**List of tasks:**
1/ Answer from the RandomForest text:
(a) What value does n_estimators start from, and by how much does it increase in each loop?
(b) How are the variable importances measured?
(c) Which feature does the feature importance plot show as the most important, and which is next?
2/ Can you add -75 to every coordinate in the records, from the line that contains "Sobre Nosotros (538, 479)" down to the line that contains "[Palit 7800GT Blitz", and write those lines out again, requests included?

3.3. First Model: RandomForestClassifier with growing number of estimatiors

RandomForest is the decision tree based algorithm which builds several decision trees and then combine their output to improve the ability of the model. The method of combining trees is known as ensemble method. Ensembing means combination of weak learners to produce a stronger learner.

3.3.1. Growing RandomForest

RandomForstClassifier is a combination of many decision trees. In the first example, I will show how the AUC chages based on different number of decision trees. n_estimators is the hyperparameter indicating how many decision trees will be used. We will start from 100 and increase 10 in each loop. Then we will draw the graph of AUC v.s. n_estimators.

Another benifits is we can get the variable importances from the RandomForest output. The variable importances are measured by the total decrease of node impurities from splitting on the variable.

auc = []
growing_rf = RandomForestClassifier(n_estimators=100, criterion='gini', max_depth = 10, 
                                    min_samples_leaf = 2, max_features = 'auto', 
                                    verbose = 0, n_jobs = -1, warm_start = True, random_state = 168)

for i in range(50):
    growing_rf.fit(xtrain, ytrain)
    growing_rf.n_estimators += 10
    auc.append(roc_auc_score(ytest, growing_rf.predict(xtest)))

_ = plt.plot(auc, '-r')
plt.title("Growing RandomForest AUC on validation data")

jpgpng

Feature importance plot shows that a2 is the most important feature, and a4 is the next most important.

rf_importance = growing_rf.feature_importances_

feature_df = pd.DataFrame({'features': cols, 'RandomForest feature importances': rf_importance})

**Input rows:**

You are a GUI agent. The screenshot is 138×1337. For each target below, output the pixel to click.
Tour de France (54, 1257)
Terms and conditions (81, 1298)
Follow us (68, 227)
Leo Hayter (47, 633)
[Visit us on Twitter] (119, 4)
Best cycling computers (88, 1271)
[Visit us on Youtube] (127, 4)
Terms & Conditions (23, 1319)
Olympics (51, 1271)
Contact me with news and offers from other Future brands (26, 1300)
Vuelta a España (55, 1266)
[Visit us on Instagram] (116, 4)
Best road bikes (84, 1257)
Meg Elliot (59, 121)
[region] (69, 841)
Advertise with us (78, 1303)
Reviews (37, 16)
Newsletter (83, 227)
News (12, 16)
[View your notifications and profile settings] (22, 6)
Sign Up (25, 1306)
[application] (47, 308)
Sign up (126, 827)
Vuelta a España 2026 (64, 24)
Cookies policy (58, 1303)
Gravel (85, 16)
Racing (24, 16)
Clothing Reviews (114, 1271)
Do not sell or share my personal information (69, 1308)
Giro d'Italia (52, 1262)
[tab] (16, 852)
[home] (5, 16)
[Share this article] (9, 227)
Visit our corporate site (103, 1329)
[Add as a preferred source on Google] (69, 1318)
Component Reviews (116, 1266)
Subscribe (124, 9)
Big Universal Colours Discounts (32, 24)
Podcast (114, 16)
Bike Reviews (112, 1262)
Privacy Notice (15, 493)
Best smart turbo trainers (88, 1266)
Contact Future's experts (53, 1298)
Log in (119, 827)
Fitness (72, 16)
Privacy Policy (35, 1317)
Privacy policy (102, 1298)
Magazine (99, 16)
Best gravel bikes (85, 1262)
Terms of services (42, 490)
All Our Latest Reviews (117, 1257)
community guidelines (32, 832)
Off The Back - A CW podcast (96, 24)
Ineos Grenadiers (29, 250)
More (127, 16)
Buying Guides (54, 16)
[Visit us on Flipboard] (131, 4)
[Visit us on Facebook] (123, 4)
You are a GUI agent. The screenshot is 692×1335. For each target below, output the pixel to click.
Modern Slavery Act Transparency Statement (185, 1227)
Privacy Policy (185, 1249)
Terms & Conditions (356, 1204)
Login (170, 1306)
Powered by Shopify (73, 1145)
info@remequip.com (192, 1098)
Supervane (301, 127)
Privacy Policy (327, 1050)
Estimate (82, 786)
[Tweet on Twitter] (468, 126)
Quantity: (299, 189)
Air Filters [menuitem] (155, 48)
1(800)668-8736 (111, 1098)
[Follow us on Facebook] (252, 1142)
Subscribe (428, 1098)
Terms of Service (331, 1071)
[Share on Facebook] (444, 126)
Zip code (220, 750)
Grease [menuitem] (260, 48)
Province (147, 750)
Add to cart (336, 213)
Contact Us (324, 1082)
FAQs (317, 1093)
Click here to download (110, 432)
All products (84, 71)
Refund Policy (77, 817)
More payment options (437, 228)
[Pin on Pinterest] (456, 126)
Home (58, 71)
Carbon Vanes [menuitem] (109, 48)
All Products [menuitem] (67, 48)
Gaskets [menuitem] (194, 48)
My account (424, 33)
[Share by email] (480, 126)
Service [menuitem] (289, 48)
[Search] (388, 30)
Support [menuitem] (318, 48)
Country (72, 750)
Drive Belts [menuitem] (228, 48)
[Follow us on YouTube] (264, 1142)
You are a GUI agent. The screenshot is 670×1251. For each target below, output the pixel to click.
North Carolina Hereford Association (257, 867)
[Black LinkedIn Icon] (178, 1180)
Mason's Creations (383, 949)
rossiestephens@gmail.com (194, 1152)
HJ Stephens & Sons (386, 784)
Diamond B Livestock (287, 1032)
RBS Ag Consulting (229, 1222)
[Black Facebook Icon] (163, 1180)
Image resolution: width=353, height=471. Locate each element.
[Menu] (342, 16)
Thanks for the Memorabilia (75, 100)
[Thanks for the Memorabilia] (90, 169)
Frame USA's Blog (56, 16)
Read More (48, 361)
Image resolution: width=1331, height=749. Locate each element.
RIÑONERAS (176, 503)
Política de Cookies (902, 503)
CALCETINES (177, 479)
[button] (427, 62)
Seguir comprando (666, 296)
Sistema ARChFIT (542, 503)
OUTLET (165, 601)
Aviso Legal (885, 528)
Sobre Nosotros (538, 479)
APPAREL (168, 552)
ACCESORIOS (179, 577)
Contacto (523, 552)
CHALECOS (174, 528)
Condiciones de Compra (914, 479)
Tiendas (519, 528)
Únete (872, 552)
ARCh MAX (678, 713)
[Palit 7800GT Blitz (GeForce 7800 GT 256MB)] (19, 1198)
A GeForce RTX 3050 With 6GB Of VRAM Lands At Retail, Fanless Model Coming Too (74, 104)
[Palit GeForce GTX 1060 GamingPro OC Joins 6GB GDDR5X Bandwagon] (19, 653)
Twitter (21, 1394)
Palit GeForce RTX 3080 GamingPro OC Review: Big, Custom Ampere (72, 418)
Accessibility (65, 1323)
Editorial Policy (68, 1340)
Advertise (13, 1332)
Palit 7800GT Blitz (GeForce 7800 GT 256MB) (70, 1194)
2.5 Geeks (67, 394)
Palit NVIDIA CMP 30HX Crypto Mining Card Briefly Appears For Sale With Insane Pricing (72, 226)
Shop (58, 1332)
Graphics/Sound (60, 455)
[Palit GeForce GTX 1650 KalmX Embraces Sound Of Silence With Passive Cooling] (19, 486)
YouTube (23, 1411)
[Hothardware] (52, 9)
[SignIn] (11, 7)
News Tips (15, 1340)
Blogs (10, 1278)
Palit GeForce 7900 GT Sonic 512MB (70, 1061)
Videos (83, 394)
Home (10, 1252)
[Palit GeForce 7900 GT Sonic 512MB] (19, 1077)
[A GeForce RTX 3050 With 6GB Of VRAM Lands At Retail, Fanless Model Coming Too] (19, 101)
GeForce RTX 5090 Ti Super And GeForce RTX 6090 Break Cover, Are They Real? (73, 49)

**Responses to the exercise:**
1/
(a) It starts from 100 and increases by 10 in each loop.
(b) They are measured by the total decrease of node impurities from splitting on the variable.
(c) a2 is the most important feature, and a4 is the next most important.

2/
Sobre Nosotros (463, 404)
APPAREL (93, 477)
ACCESORIOS (104, 502)
Contacto (448, 477)
CHALECOS (99, 453)
Condiciones de Compra (839, 404)
Tiendas (444, 453)
Únete (797, 477)
ARCh MAX (603, 638)
[Palit 7800GT Blitz (GeForce 7800 GT 256MB)] (-56, 1123)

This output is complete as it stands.